Re: RFR: 8303040: linux PPC64le: Implementation of Foreign Function & Memory API (Preview) [v3]

Jorn Vernee Tue, 28 Feb 2023 13:07:02 -0800

On Thu, 23 Feb 2023 06:18:49 GMT, Martin Doerr <mdo...@openjdk.org> wrote:


>> Implementation of "Foreign Function & Memory API" for linux on Power (Little 
>> Endian) according to "Power Architecture 64-Bit ELF V2 ABI Specification".
>> 
>> This PR does not include code for VaList support because it's supposed to 
>> get removed by [JDK-8299736](https://bugs.openjdk.org/browse/JDK-8299736). 
>> I've kept the related tests disabled for this platform and throw an 
>> exception instead. Note that the ABI doesn't precisely specify variable 
>> argument lists. Instead, it refers to `<stdarg.h>` (2.2.4 Variable Argument 
>> Lists).
>> 
>> Big Endian support is implemented to some extend, but not complete. E.g. 
>> structs with size not divisible by 8 are not passed correctly (see 
>> `useABIv2` in CallArranger.java). Big Endian is excluded by selecting 
>> `ARCH.equals("ppc64le")` (CABI.java) only.
>> 
>> There's another limitation: This PR only accepts structures with size 
>> divisible by 4. (An `IllegalArgumentException` gets thrown otherwise.) I 
>> think arbitrary sizes are not usable on other platforms, either, because 
>> `SharedUtils.primitiveCarrierForSize` only accepts powers of 2.
>> 
>> The ABI has some tricky corner cases related to HFA (Homogeneous Float 
>> Aggregate). The same argument may need to get passed in both, a FP reg and a 
>> GP reg or stack slot (see "no partial DW rule"). This cases are not covered 
>> by the existing tests.
>> 
>> I had to make changes to shared code and code for other platforms:
>> 1. Pass type information when creating `VMStorage` objects from `VMReg`. 
>> This is needed for the following reasons:
>> - PPC64 ABI requires integer types to get extended to 64 bit (also see 
>> CCallingConventionRequiresIntsAsLongs in existing hotspot code). We need to 
>> know the type or at least the bit width for that.
>> - Floating point load / store instructions need the correct width to select 
>> between the correct IEEE 754 formats. The register representation in single 
>> FP registers is always IEEE 754 double precision on PPC64.
>> - Big Endian also needs usage of the precise size. Storing 8 Bytes and 
>> loading 4 Bytes yields different values than on Little Endian!
>> 2. It happens that a `NativeMemorySegmentImpl` is used as a raw pointer 
>> (with byteSize() == 0) while running TestUpcallScope. Hence, existing size 
>> checks don't work (see MemorySegment.java). As a workaround, I'm just 
>> skipping the check in this particular case. Please check if this makes sense 
>> or if there's a better fix (possibly as separate RFE).
>
> Martin Doerr has updated the pull request incrementally with one additional 
> commit since the last revision:
> 
>   Remove size restriction for structs. Add TODO for Big Endian.
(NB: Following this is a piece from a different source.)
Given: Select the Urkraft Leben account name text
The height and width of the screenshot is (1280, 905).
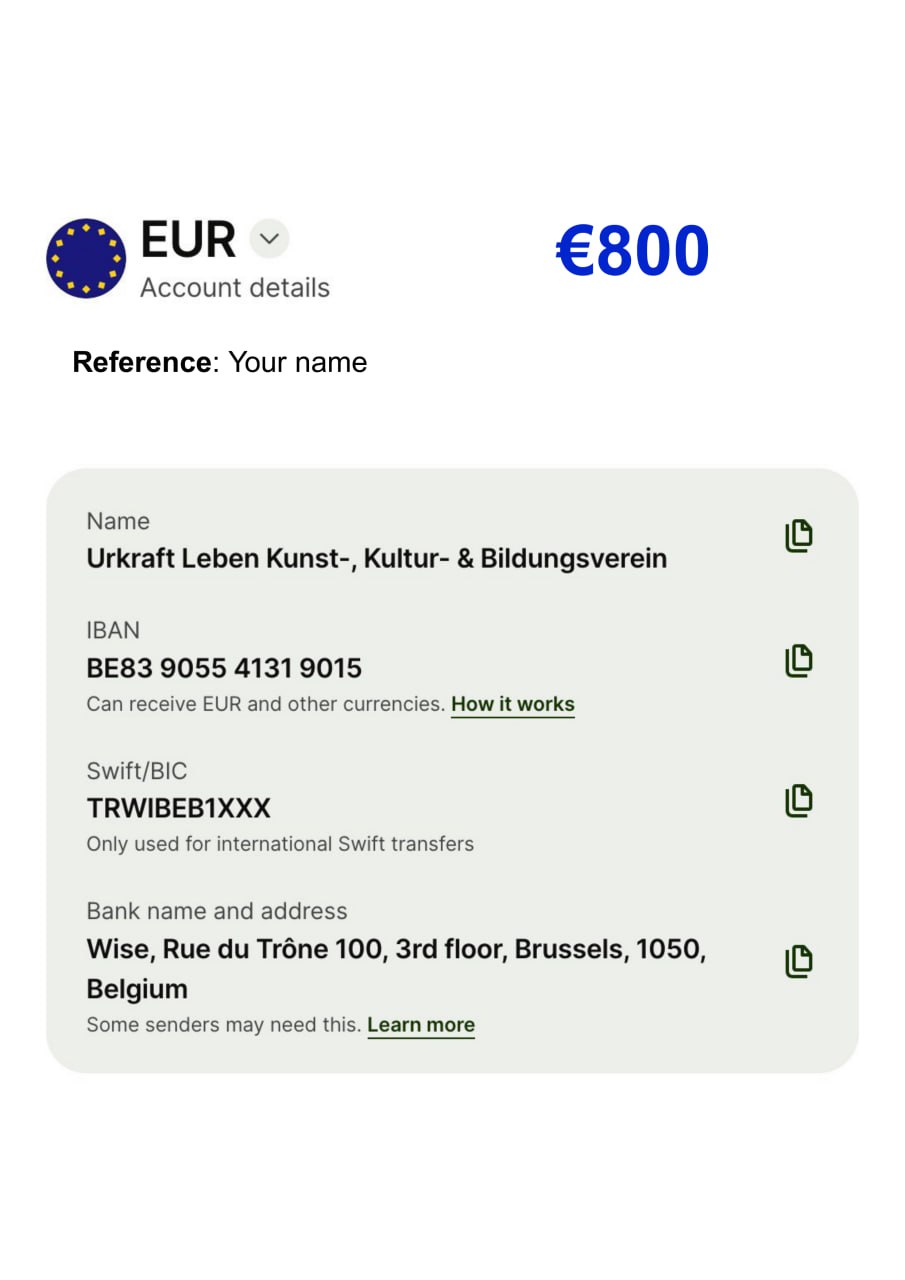Looking at the screenshot, I should click(376, 558).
This looks good overall I think, though I'll stick to my previous suggestion to 
try and move more logic into Java.

Also, I recommend adding a test in `java/foreign/callarranger` similar to the 
tests already found there. They call the CallGenerator directly and then check 
the binding recipe. This could prove useful if we need to refactor shared code 
for whatever reason, since those tests run on (almost) every platform, so can 
be used to do some basic sanity checking.
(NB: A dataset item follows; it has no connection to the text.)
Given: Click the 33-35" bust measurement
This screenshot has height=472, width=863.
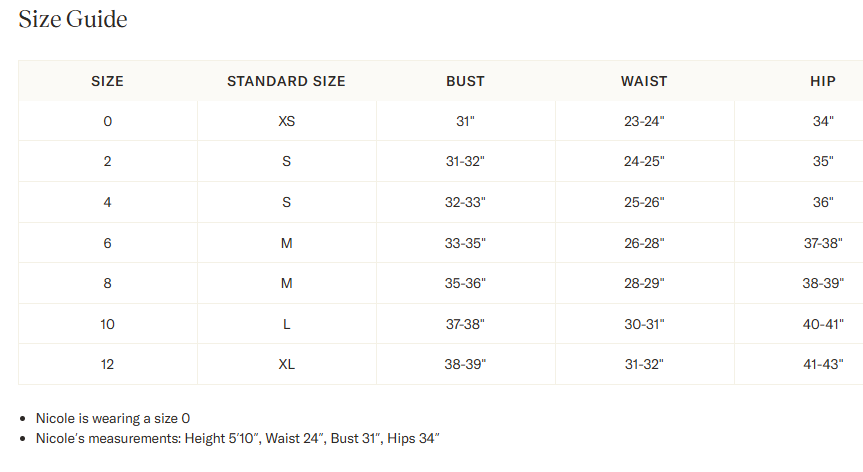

src/hotspot/cpu/ppc/downcallLinker_ppc.cpp line 133:

> 131:   Register callerSP            = R2, // C/C++ uses R2 as TOC, but we can 
> reuse it here
> 132:            tmp                 = R11_scratch1, // same as shuffle_reg
> 133:            call_target_address = R12_scratch2; // same as _abi._scratch2 
> (ABIv2 requires this reg!)

Do I understand correctly that the ABI requires the register to be used for the 
call to be `R12`? How does that make a difference? I guess in some cases the 
callee might want to know the address through which it is called? (so it looks 
at `R12`)

src/hotspot/cpu/ppc/downcallLinker_ppc.cpp line 154:

> 152:   // (abi_reg_args is abi_minframe plus space for 8 argument register 
> spill slots)
> 153:   assert(_abi._shadow_space_bytes == frame::abi_minframe_size, "expected 
> space according to ABI");
> 154:   int allocated_frame_size = frame::abi_minframe_size + 
> MAX2(_input_registers.length(), 8) * BytesPerWord;

This is hard-coding an assumption about the ABI that's being called. Ok for now.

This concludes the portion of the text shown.